Visa Shengen pour la tomate

Visa Shengen pour la tomate

A partir du premier janvier 2005, les produits agroalimentaires seront soumis à de nouvelles règles pour accéder à l’espace européen. Véritable barrière non tarifaire, le fameux Règlement de la Commission européenne relatif à la traçabilité des produits agroalimentaires rappelle la fameuse loi américaine sur le bio-terrorisme adoptée le 12 décembre dernier.
La directive s’applique aussi bien aux entreprises européennes qu’à celles situées en dehors de l’Union.
Pour le Maroc, gros exportateur des agrumes et autres denrées alimentaires vers l’espace Shengen, le compte à rebours a commencé, mais la mobilisation des professionnels et des différentes fédérations est encore en déça de l’enjeu. Car, en plus de cette loi, une autre disposition complémentaire entre en vigueur en janvier 2006.
Il s’agit d’un texte légal qui oblige toutes les entreprises exportant des produits alimentaires en Europe à mettre en place un système de contrôle des normes HACCP. D’après Abdelhak Bennani, président de la Fédération des entreprises de conserves et de l’agroalimentaire (FICOPAM), «il faudra en moyenne 18 mois pour mettre en place cette procédure». Aussi, le Maroc est déjà en retard par rapport à ce texte publié fin avril et passé presque inaperçu. Pour le moment, seule une vingtaine d’entreprises exportatrices se sont mises à cette nouvelle norme.
Les industriels doivent donc garantir, à partir de janvier 2005, la traçabilité sur toute la chaîne de production, des fournisseurs à l’usine. La loi ratisse large. Des aliments pour animaux à l’eau, denrée qui expose souvent les consommateurs aux substances ingérées, y compris les contaminants chimiques et microbiologiques. Sont également concernés, les matériaux et objets en contact avec des denrées alimentaires et les intrants agricoles au niveau de la production primaire. En fait, il s’agit, dans l’esprit de ces dispositions, de sécuriser tous les aspects de la chaîne de production alimentaire, à partir de la production primaire et de la production d’aliments pour animaux jusqu’à la vente ou à la fourniture des denrées alimentaires au consommateur.
Dans cette optique, les bonnes vieilles pratiques de licences ou d’autorisations devront céder la place à un code unifié. Le problème ne se pose certes pas pour l’industrie marocaine en termes de qualité, rappelle un opérateur, mais en termes de procédures. «L’après 2005 doit surtout, avance-t-il, être appréhendé en termes de standardisation, de conformité et de réorganisation de toutes les filières alimentaires, de la pêche aux agrumes, et des produits laitiers à la viande».
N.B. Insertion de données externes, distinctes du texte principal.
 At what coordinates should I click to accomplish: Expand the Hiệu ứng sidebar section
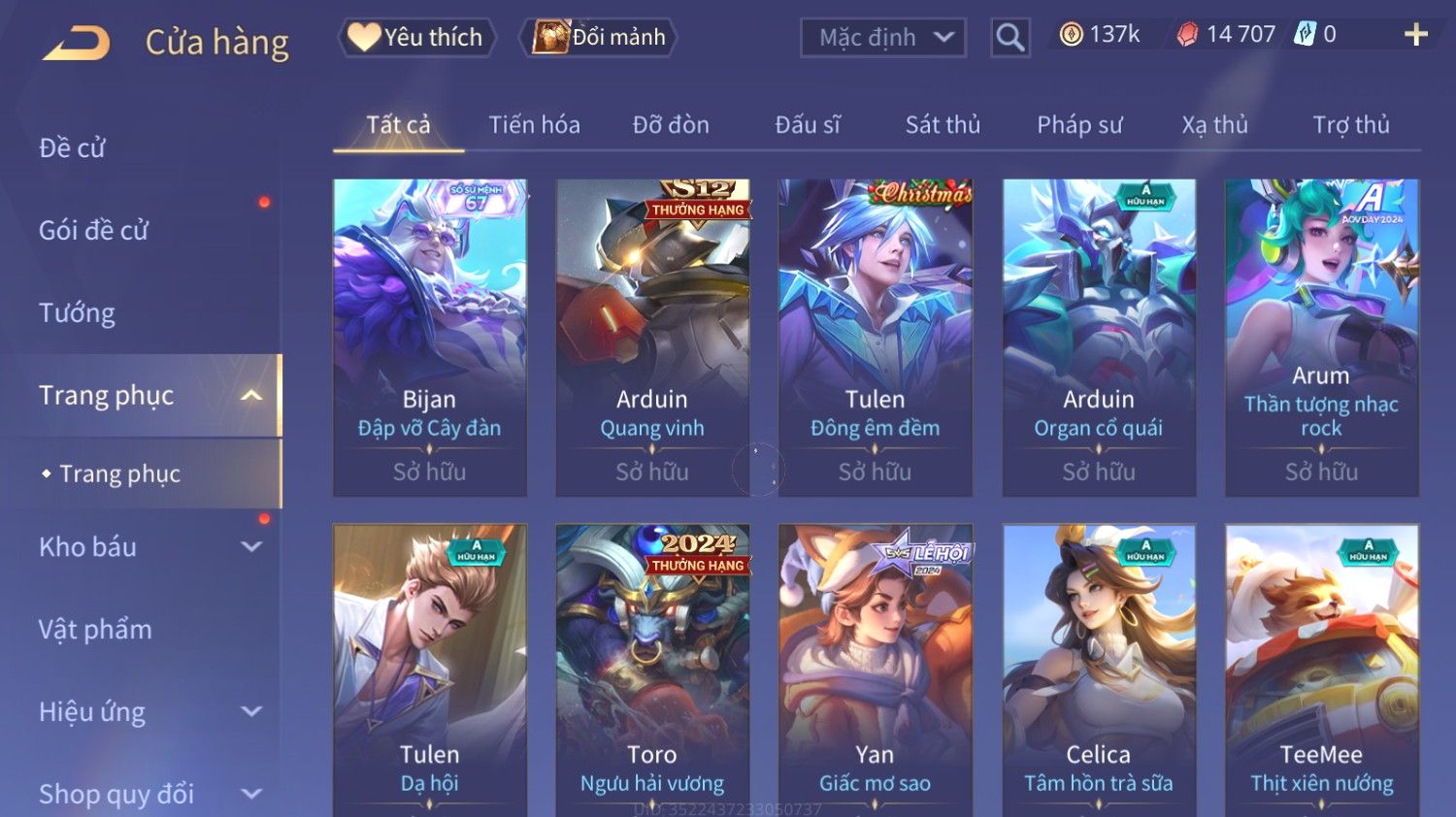pyautogui.click(x=251, y=711)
Le risque, avance-t-on dans le milieu des exportateurs de fruits et de légumes, serait de voir cette règle dévier et se transformer en barrière non tarifaire. «Il est très aisé, avance-t-on de source proche de l’Office national des Pêches, de pénaliser n’importe quelle entreprise marocaine sur la traçabilité». Ce terme englobe différentes prestations, différentes exigences, de l’identification de l’origine par des pièces justificatives au respect de la chaîne de froid, la logistique transport, les traitements phytosanitaires, l’emballage…
La mise à niveau n’engage pas de ce fait une entreprise mais toute la filière. «C’est un véritable problème, ajoute M. Bennani, car si l’usine peut remonter facilement jusqu’à la source d’approvisionnement pour certains produits, il n’en est pas de même pour d’autres, par exemple les olives qui n’ont pas de contrats de culture». Des mesures ont été prises au niveau de l’Etablissement autonome de contrôle et de coordination des exportations. Exemple, l’intermédiaire de l’usine est obligé désormais à une assurance écrite, mais beaucoup reste à faire. Si d’ici 2005, les produits marocains ne sont pas aux normes, il en résulterait une baisse de valeur ajoutée, risque écarté en partie pour l’industrie des conserves déjà à cheval sur les normes HACPP, et qui n’auront qu’à maîtriser la logistique transport.
Plus de 300 entreprises marocaines exportent des produits alimentaires vers l’Europe, d’après des indications provenant des milieux professionnels.